◆ Aim of the exercise: Please answer from the forum thread below on trading Corey Maggette: in the trade breakdown posted there, when does the incoming player's contract expire?

◆ Quoted passage:
# Chad Ford: Maggette



## Weasel (Oct 18, 2003)

...


> "It sounds like Corey Maggette will be available this summer, but it's unlikely he'll be part of a draft-day deal. The Clippers prefer to get a veteran big man in return. "


----------



## Liingston2Seb (Feb 11, 2006)

That is the first I have heard of trading Maggette for a veteran big man! That doesn't match what has been rumoured so far at all. Ofcourse it would depend on who the player was but I am all for the idea for two reasons:

1) Ross and Singleton could get their opportunities for more time and both have an increased role offensively in the team
2) We don't have a legitimate backup centre as it is at the moment (Zeljko is aging fast and his heart condition doesn't help anyone plus neither Baker or N'Dong can be classed as legitimate backups.)

Kaman and Brand are arguably the most efficient PF/C combination in the league at the moment and by adding a third big man to the rotation we could increase our dominance in the paint significantly.


----------



## Liingston2Seb (Feb 11, 2006)

*L.A. Clippers Trade Breakdown *  

Outgoing  
Corey Maggette
6-6 SG from Duke
17.8 ppg, 5.3 rpg, 2.1 apg in 29.6 minutes 

Incoming  
P.J. Brown
6-11 PF from Louisiana Tech
9.0 ppg, 7.3 rpg, 1.2 apg in 31.8 minutes 

Change in team outlook: -8.8 ppg, +2.0 rpg, and -0.9 apg.

I only thought of this trade to comply with the rumour. Brown is a legitimate big man and can play either PF or C. He can rebound and score when needed, he also brings excellent veteran leadership and is known to cooperate well with coaching staff. The deciding factor in this trade for the Clippers is that his contract expires at the end of the 2006-07 season clearing cap space for us to resign Kaman and Livingston.

This trade complies with what is suggested in the rumour and gives us a legitimate "veteran big man" who can contribute well whilst helping us clear cap space in the future.

◆ Supplied entries:
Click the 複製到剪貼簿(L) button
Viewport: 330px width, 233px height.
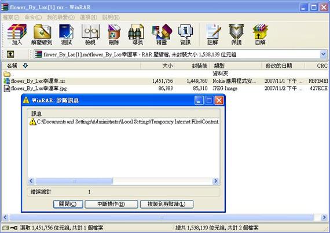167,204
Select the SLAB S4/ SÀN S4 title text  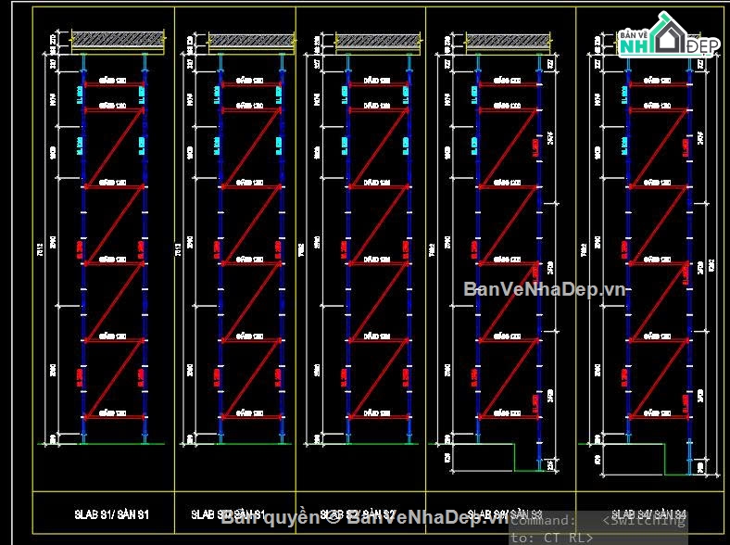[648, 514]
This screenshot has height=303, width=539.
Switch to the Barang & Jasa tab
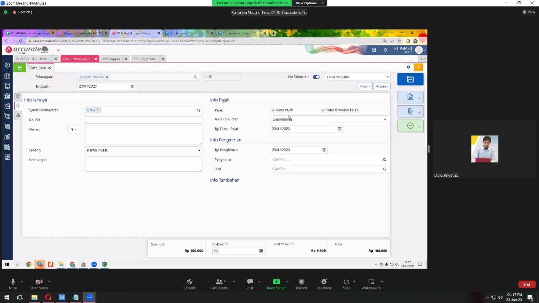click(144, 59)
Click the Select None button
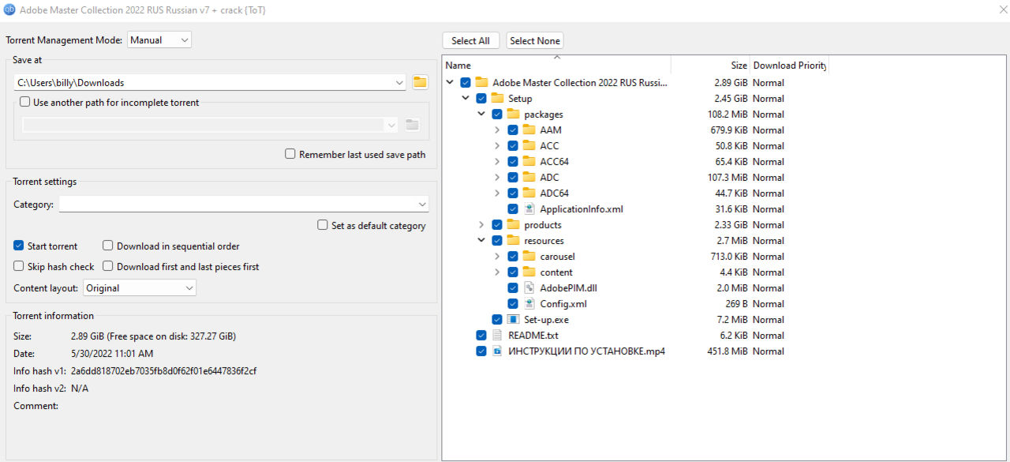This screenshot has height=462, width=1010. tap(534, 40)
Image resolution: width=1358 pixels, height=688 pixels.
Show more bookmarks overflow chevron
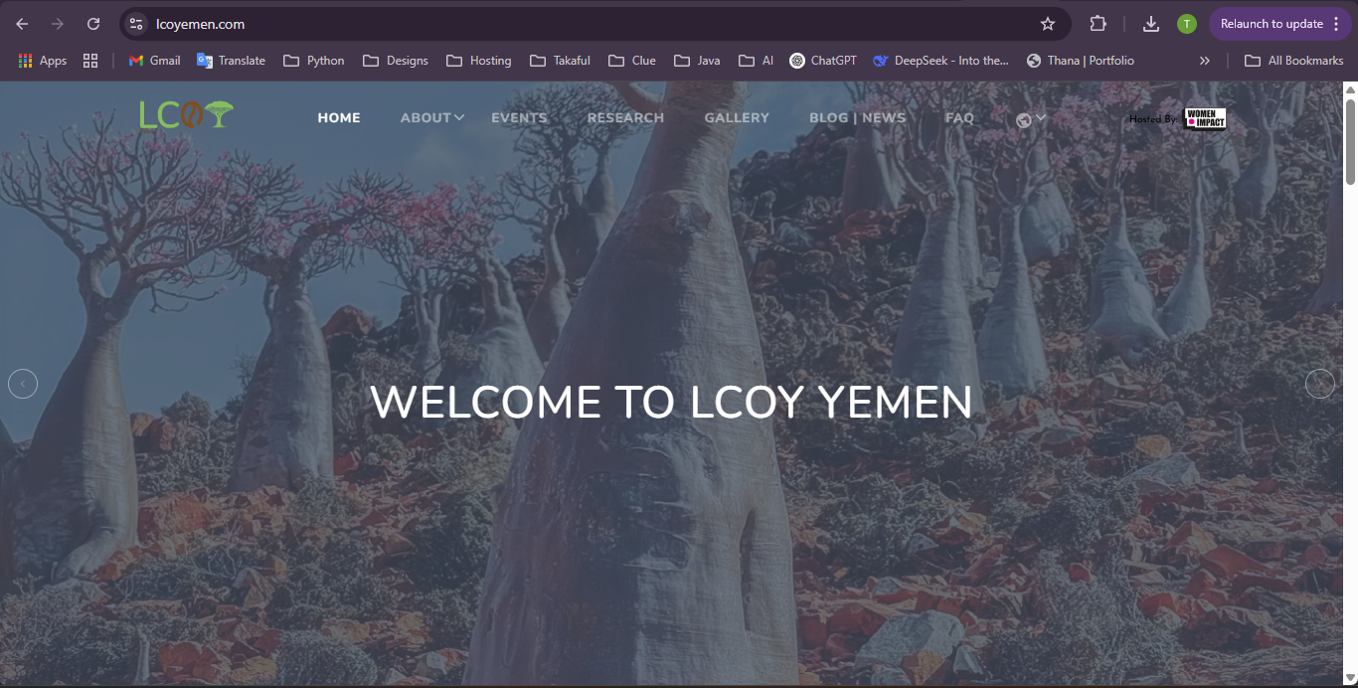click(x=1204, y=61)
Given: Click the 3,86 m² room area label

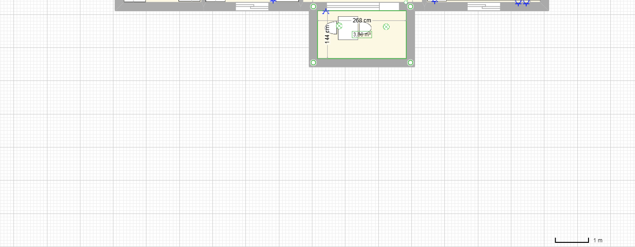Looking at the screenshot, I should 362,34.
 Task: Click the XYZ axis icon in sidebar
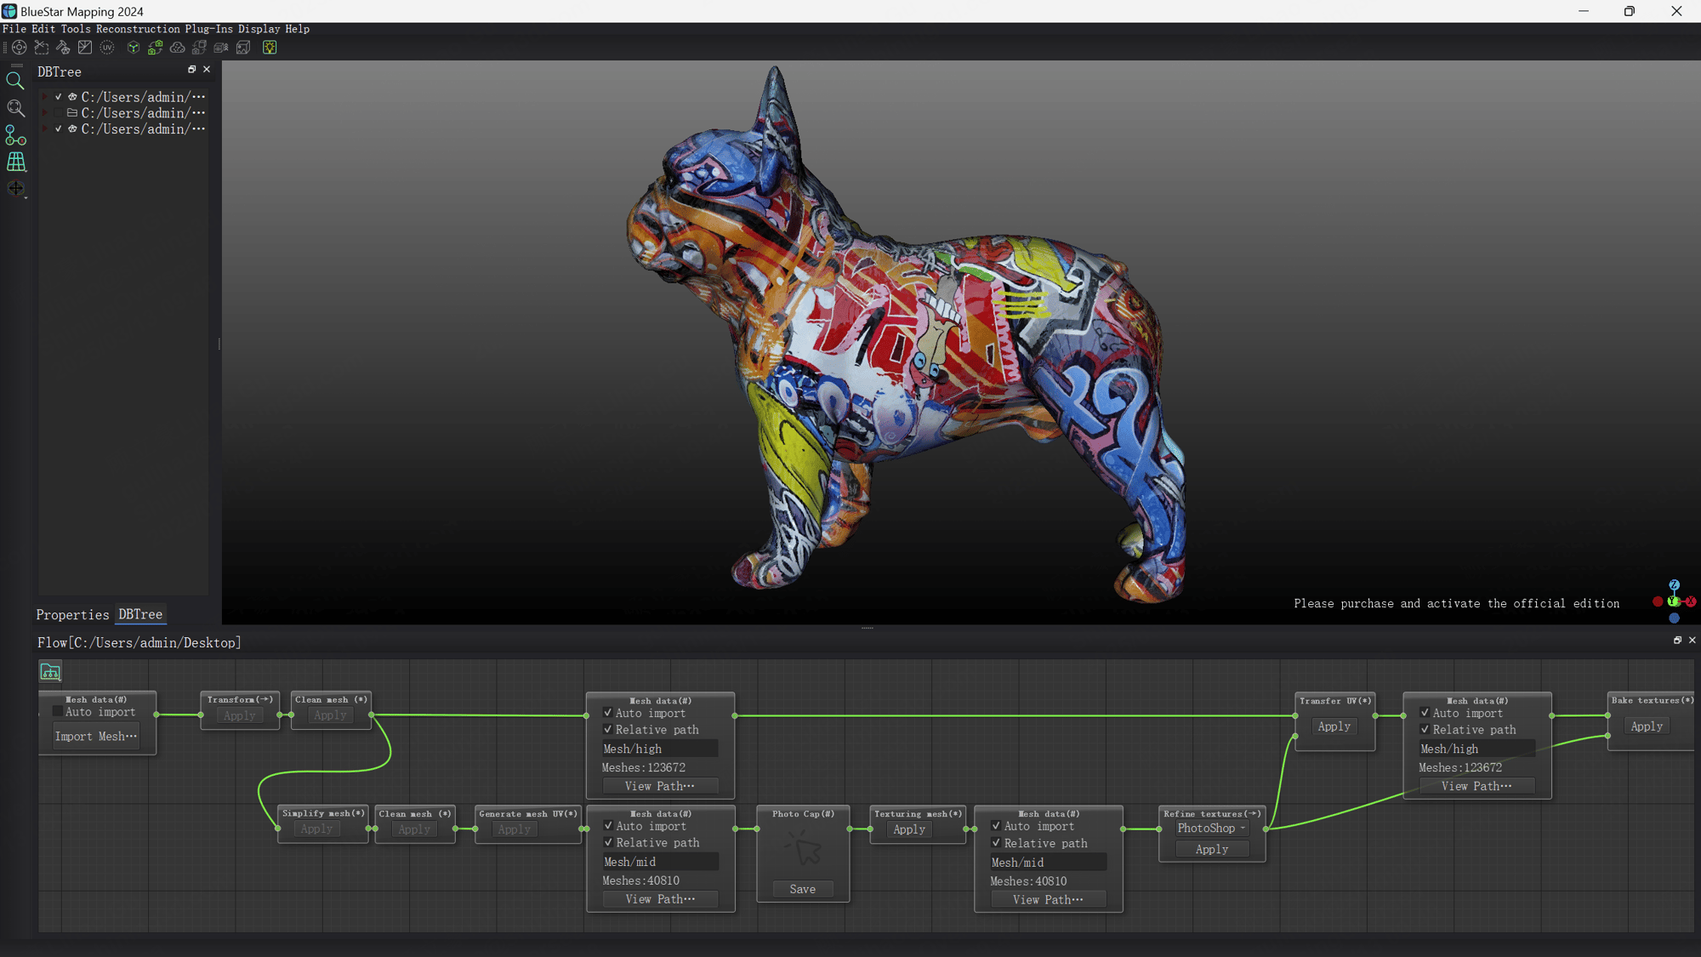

◆ Response: At the end of the 2006-07 season.